I am seeing cracks in my plaster walls.  They were not very prominent when I moved into the house.  And I know that plaster cracks.  But I an seeing a pattern to these cracks on an interior wall.  They are all about at a 45 degree angle.  And roughly parallel to one another.

Most alarming, these cracks are appearing on BOTH sides of the wall.

The house was built in 1942.  I have owned it for 15 years.  I would have expected any cracks in the house to occur already.  

Thanks,
DD


----------



## Nestor_Kelebay

Oh, they did occur already, but the previous homeowner simply filled them with joint compound and then cleaned the excess joint compound off with a damp sponge, leaving the small cracks filled with joint compound and you wouldn't have noticed those small white cracks against the surrounding white paint.

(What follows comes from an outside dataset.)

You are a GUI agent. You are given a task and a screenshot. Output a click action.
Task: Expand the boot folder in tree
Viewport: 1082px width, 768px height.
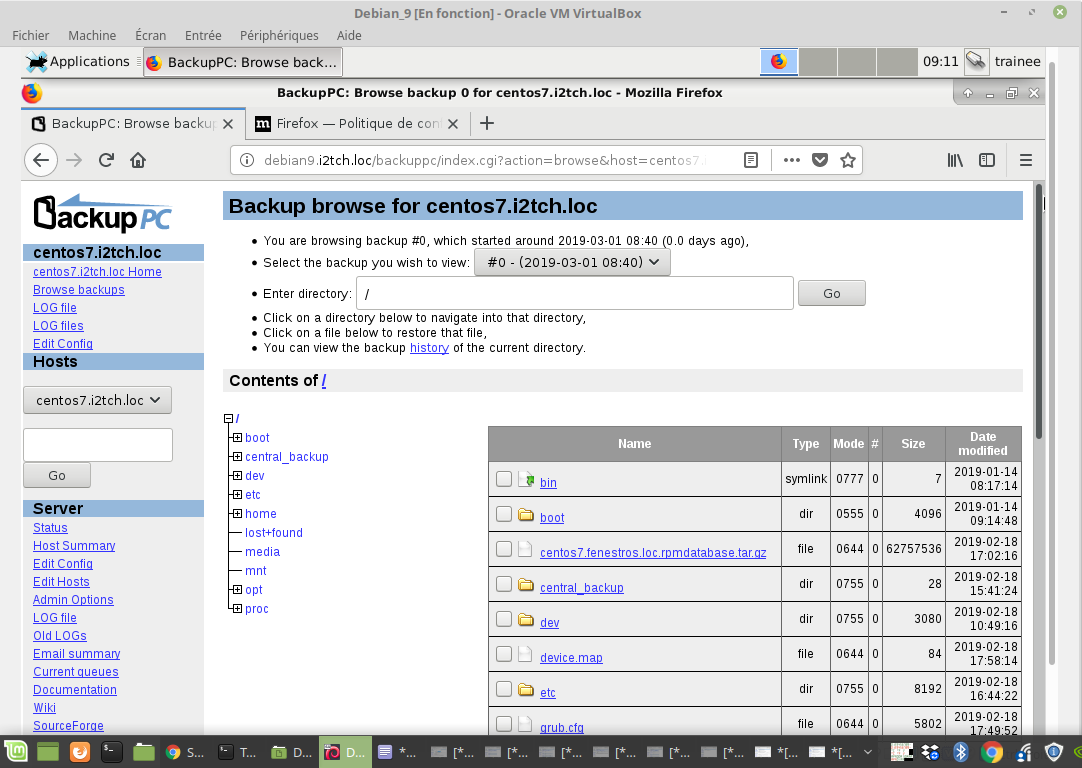237,438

Typically, if the cracking occurs at a 45 degree angle eminating from the two top corners of doorways in interior walls, it's because of movement of the house due to frost heave.

The reason for this is simple to understand.  A doorway through an interior wall represents a deep "notch" in the wall.  Consequently, the weakest point in the plaster on the wall occurs at that "notch" or doorway.

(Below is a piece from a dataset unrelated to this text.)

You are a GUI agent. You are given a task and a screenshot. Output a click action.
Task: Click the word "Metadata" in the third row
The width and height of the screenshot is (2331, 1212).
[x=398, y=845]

Typically, when they build a house, they pour the footings that support the jack posts (that support any beams that support the floors) and the basement concrete walls first.
Once the footings under any jack posts and the basement walls are fully cured, they pour a floating slab onto the basement floor.  So, the basement floor and the basement walls can move relative to one another.

In winter, water percolating up from deeper in the ground will freeze when it reaches the "frost line" which is anywhere from a few inches to a few feet deep in winter, depending on how far north or south you live.  As that water freezes, it expands, and continued percolating of water up from deeper in the ground can cause an "ice lens" to form inside the ground.  They're called ice "lenses" because their shape is similar to the "convex on both sides" shape of the glass lens of a magnifying glass.  If the ground is frozen to the foundation of your house, and an ice lens forms at the frost line, then the H2O can lift your house slightly on one side or the other as it freezes and expands.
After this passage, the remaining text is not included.